Les parents se rendirent chez Saint Germain, le lendemain à l’heure marquée, et le prélat demande à Geneviève si elle se souvenait encore de la promesse qu’elle avait faite à Dieu. Elle répondit qu’elle s’en souvenait fort bien et qu’elle espérait y être fidèle avec le secours du Seigneur. Germain, que cette réponse charma, exhorta l’enfant à persévérer dans sa pieuse résolution. Il lui donna de nouveau sa bénédiction et suspendit à son cou une médaille en cuivre, sur laquelle était gravée la croix, afin de lui rappeler qu’elle était consacrée à Jésus-Christ, et qu’elle ne devait aimer à l’avenir que ce Dieu-Sauveur. Il lui recommanda ensuite de fuir la vanité de ce monde, de ne point chercher les parures, de ne jamais porter ni bracelets, ni bijoux d’or et d’argent, ni collier de perles, mais de s’occuper à acquérir la beauté de l’âme, qui seule la rendrait agréable à l’Époux auquel elle appartenait.
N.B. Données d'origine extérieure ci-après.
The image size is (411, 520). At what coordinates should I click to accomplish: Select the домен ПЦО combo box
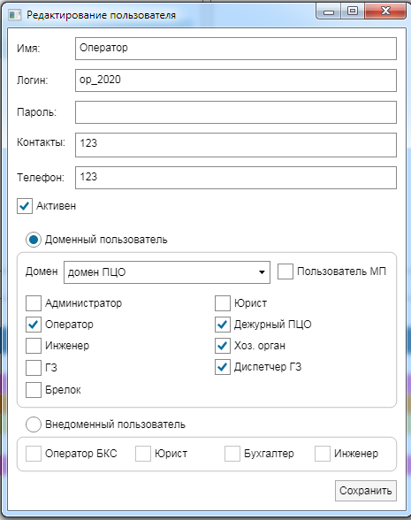coord(167,272)
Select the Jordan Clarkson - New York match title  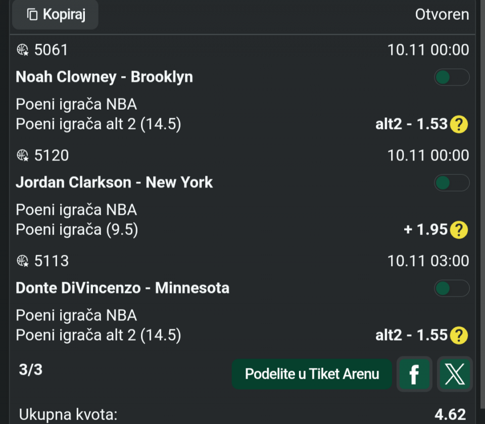pos(114,182)
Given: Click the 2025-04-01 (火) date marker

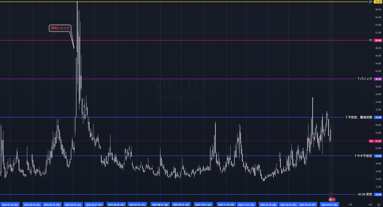Looking at the screenshot, I should [x=73, y=205].
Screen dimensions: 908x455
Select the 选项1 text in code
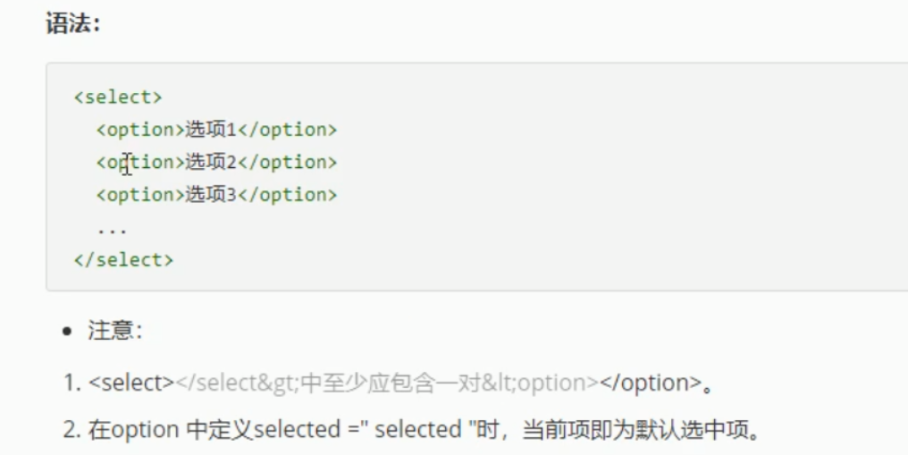(x=210, y=130)
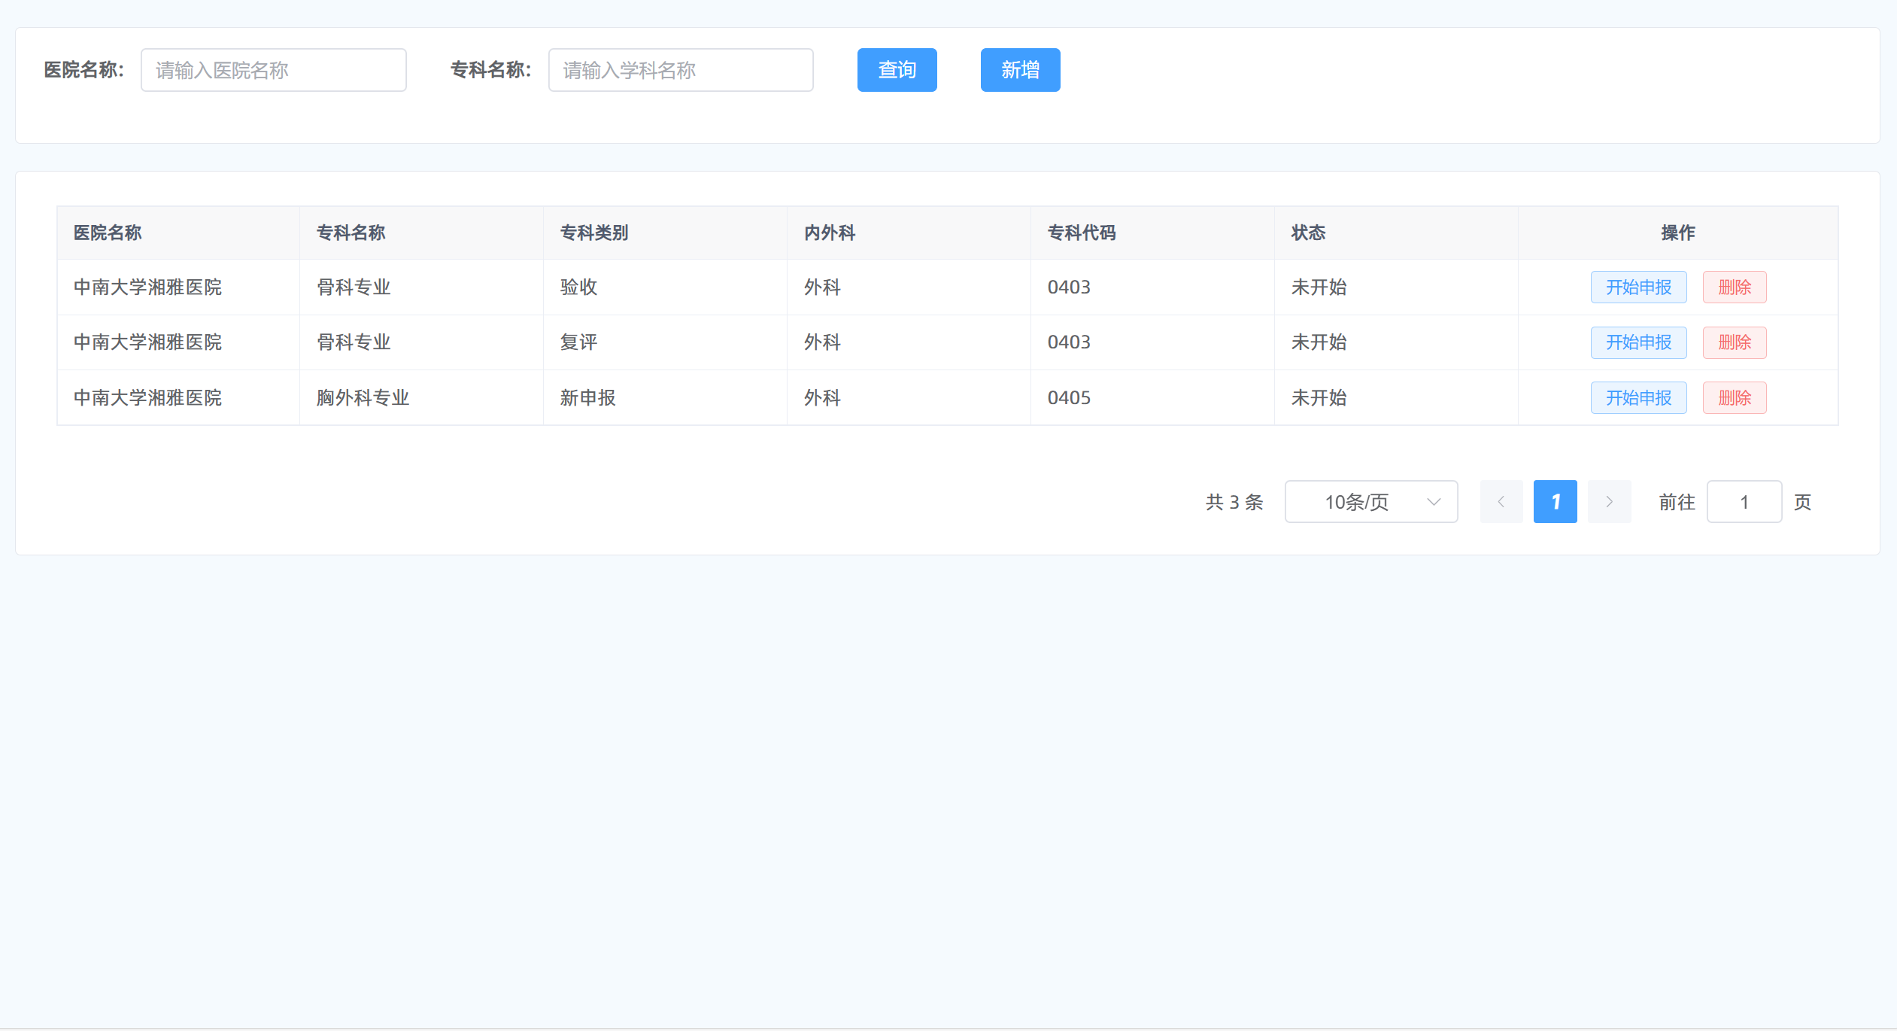Select page number 1 in pagination

click(x=1555, y=502)
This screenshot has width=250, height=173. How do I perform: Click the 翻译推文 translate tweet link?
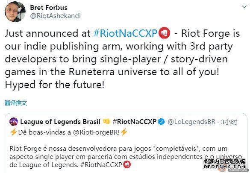16,103
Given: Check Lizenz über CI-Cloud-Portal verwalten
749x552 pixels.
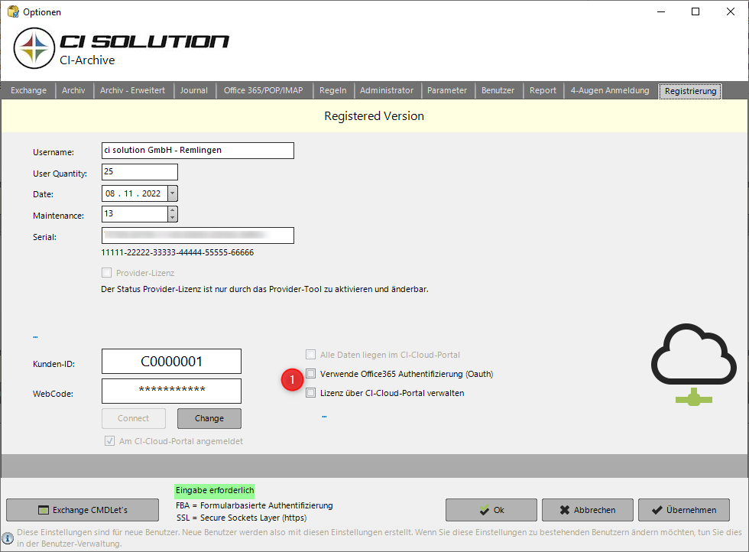Looking at the screenshot, I should coord(311,392).
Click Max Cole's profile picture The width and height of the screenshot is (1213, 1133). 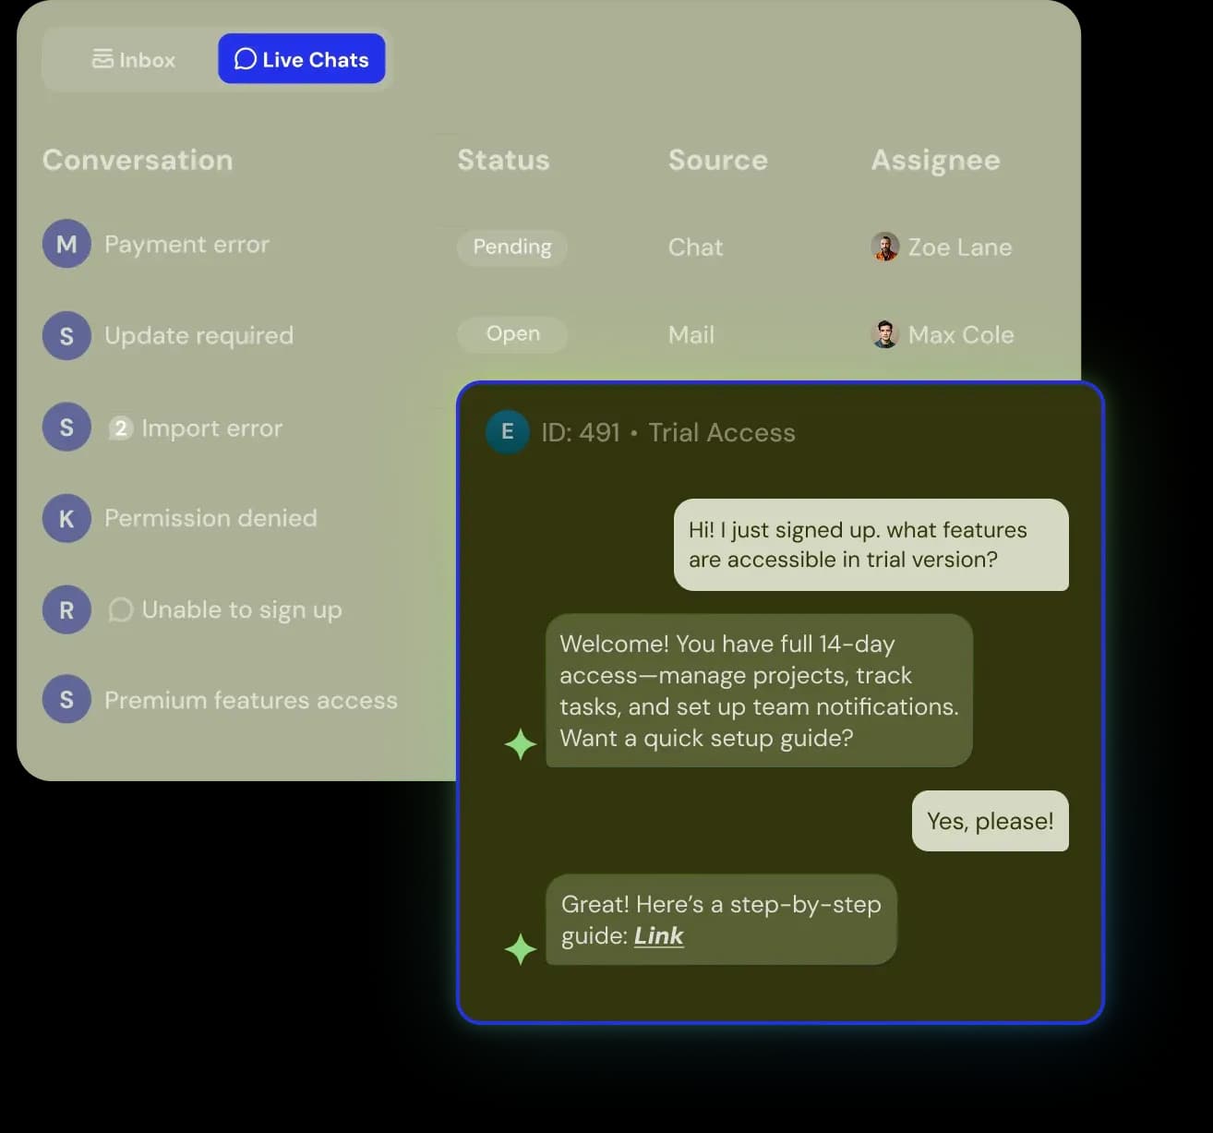884,334
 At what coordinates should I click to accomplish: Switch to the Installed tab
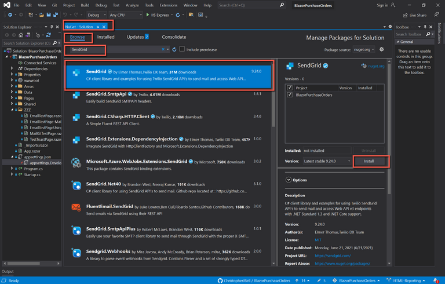pyautogui.click(x=105, y=37)
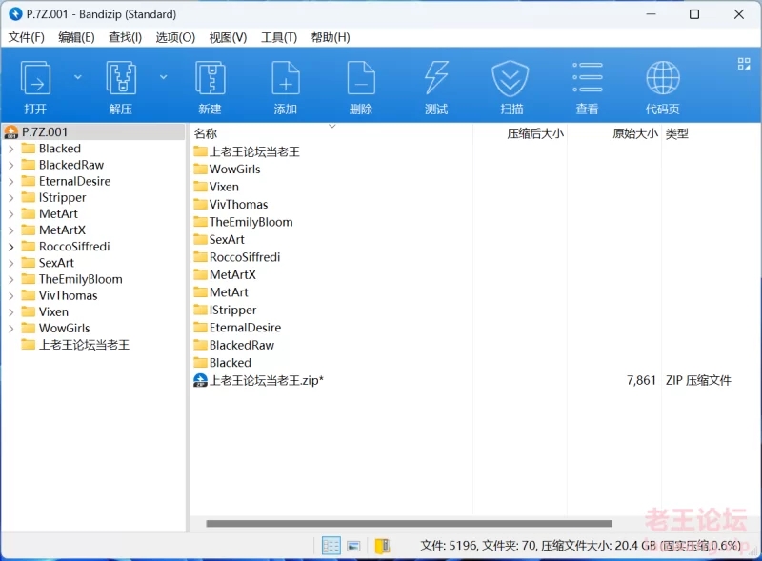Screen dimensions: 762x561
Task: Switch to details list view in status bar
Action: click(x=331, y=546)
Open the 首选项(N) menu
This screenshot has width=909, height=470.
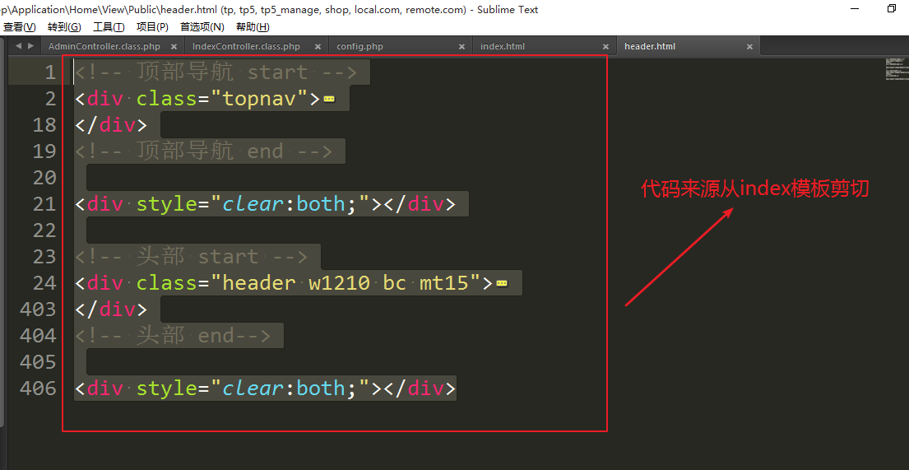(202, 27)
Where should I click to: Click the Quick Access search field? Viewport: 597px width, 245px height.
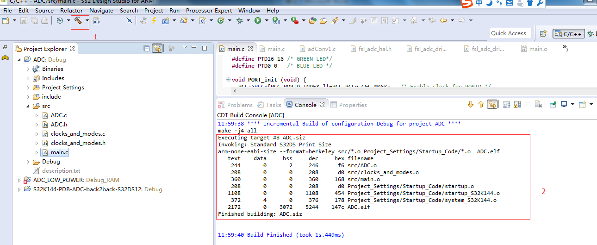coord(508,33)
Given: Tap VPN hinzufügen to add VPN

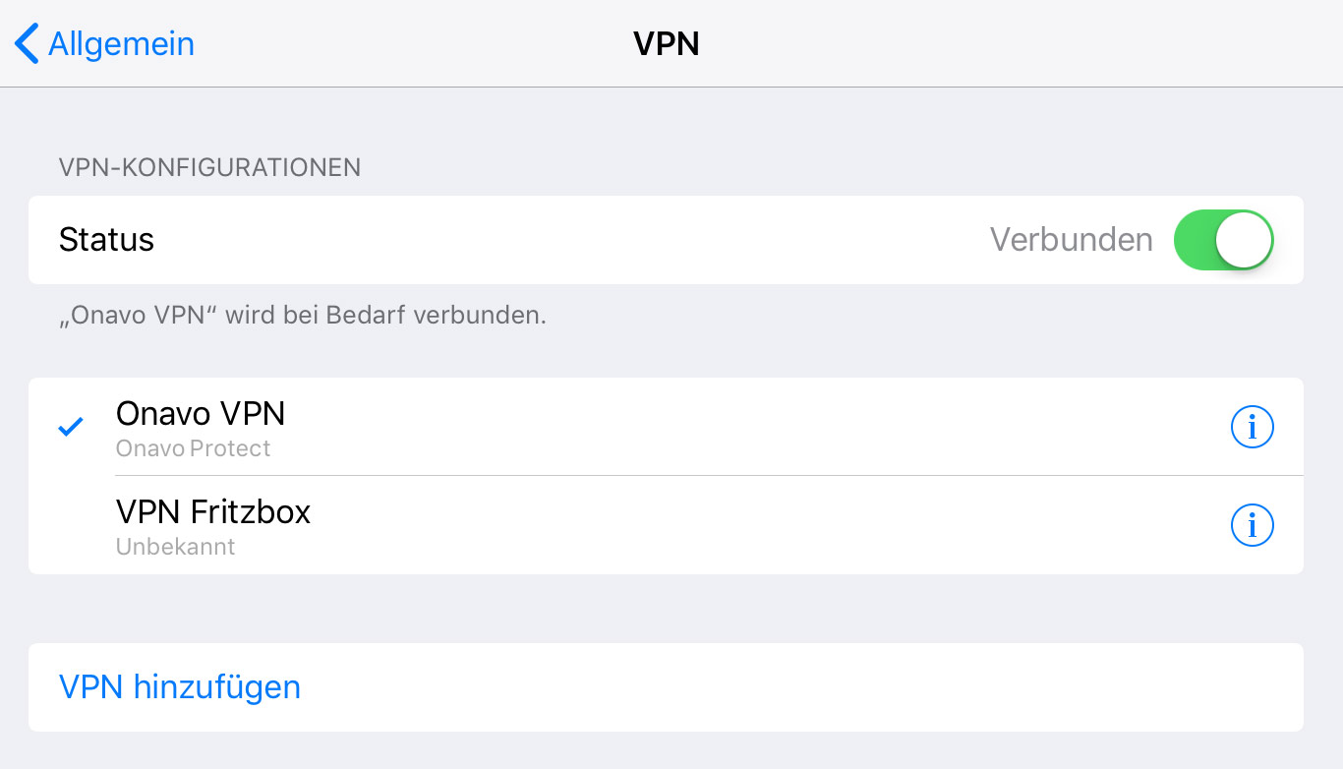Looking at the screenshot, I should click(x=180, y=686).
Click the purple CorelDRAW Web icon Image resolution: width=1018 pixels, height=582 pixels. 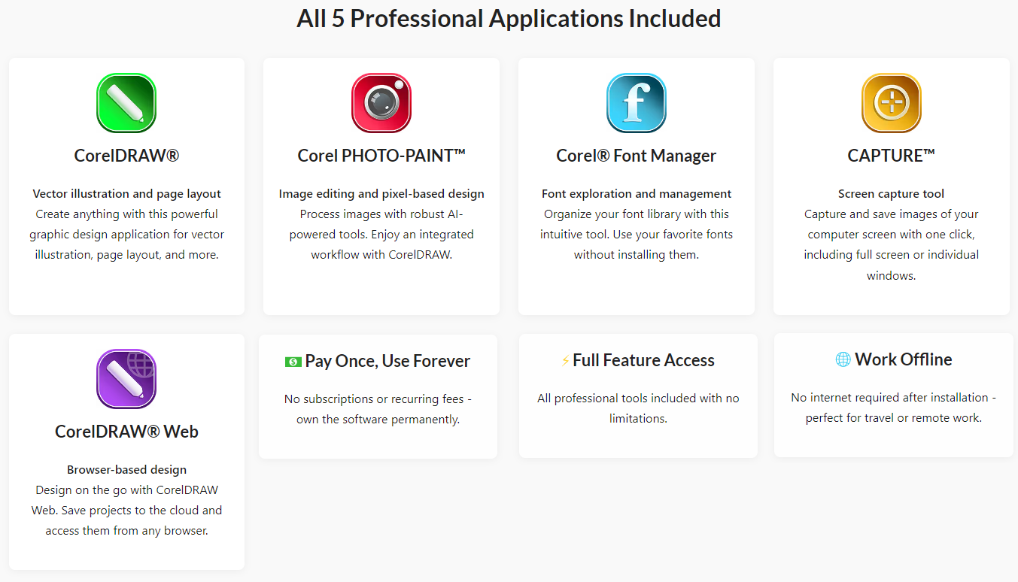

Après cet entretien, qui eut lieu devant tout le peuple, le prélat dit adieu à Geneviève et à ses parents et continua sa route avec Saint Loup. Le souvenir de ce qui venait de passer de s’effaça jamais de la mémoire de Geneviève. Les exhortations du prélat firent une vive impression sur elle ; ses mœurs devinrent plus douces, son obéissance plus profonde et sa piété plus fervente : car Geneviève se regardait avec raison comme séparée du monde, et quoiqu’elle fût encore très jeune, elle menait une vie exemplaire. Elle n’était jamais plus heureuse que quand elle pouvait aller à l’église. On rapporte que sa mère, se rendant un jour au temple du Seigneur, ne voulut point y mener sa fille avec elle, malgré les insistances réitérées de celle-ci. Geneviève, vivement peinée de ce refus, se mit à pleurer ; alors sa mère, dans un excès d’emportement, la frappa, mais le Seigneur punit bientôt ce trait de vivacité en privant Géronce de l’usage de la vue. Cette femme, ainsi corrigée resta aveugle pendant plus de vingt mois, et ne recouvra la vue qu’en se frottant les yeux avec l’eau que Geneviève avait tirée au puits et sur laquelle elle avait fait le signe de la croix : telle parait être la dévotion que les fidèles ont au puits de Nanterre, dont l’eau fut bénite, selon la tradition du pays.